**Your instructions:**
Convert the data into a JSON list of strings, one string per line and no blank lines. Begin at the line that contains "Where should I" and continue through the end of the data.

— start of Excerpted records —

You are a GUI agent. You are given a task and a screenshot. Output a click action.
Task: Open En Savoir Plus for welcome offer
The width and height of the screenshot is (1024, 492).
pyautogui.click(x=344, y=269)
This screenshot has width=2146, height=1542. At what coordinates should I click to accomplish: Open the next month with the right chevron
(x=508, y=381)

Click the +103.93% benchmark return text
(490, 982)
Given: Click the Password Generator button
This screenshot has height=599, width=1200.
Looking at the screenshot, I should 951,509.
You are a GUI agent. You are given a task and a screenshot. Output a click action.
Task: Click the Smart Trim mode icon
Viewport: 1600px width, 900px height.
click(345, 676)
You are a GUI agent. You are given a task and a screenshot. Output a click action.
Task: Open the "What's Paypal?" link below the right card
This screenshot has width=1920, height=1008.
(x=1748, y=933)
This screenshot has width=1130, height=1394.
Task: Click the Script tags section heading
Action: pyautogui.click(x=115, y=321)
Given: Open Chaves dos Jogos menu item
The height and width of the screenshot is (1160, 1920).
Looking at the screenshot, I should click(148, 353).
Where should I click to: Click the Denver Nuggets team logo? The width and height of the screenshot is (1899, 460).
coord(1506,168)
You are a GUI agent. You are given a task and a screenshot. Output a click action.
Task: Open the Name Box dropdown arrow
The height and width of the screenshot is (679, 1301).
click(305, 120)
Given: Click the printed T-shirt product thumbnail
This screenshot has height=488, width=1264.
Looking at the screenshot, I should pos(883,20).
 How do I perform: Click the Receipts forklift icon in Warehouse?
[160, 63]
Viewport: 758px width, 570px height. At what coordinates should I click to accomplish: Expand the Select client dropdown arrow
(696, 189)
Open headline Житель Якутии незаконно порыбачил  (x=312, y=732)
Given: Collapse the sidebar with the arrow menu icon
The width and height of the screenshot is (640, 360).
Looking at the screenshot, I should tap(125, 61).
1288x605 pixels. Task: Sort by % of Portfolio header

— end of Excerpted records —

**Complete answer:**
[
  "Where should I click to: Click the Denver Nuggets team logo? The width and height of the screenshot is (1899, 460).",
  "coord(1506,168)",
  "You are a GUI agent. You are given a task and a screenshot. Output a click action.",
  "Task: Open the Name Box dropdown arrow",
  "The height and width of the screenshot is (679, 1301).",
  "click(305, 120)",
  "Given: Click the printed T-shirt product thumbnail",
  "This screenshot has height=488, width=1264.",
  "Looking at the screenshot, I should pos(883,20).",
  " How do I perform: Click the Receipts forklift icon in Warehouse?",
  "[160, 63]",
  "Viewport: 758px width, 570px height. At what coordinates should I click to accomplish: Expand the Select client dropdown arrow",
  "(696, 189)",
  "Open headline Житель Якутии незаконно порыбачил  (x=312, y=732)",
  "Given: Collapse the sidebar with the arrow menu icon",
  "The width and height of the screenshot is (640, 360).",
  "Looking at the screenshot, I should tap(125, 61).",
  "1288x605 pixels. Task: Sort by % of Portfolio header"
]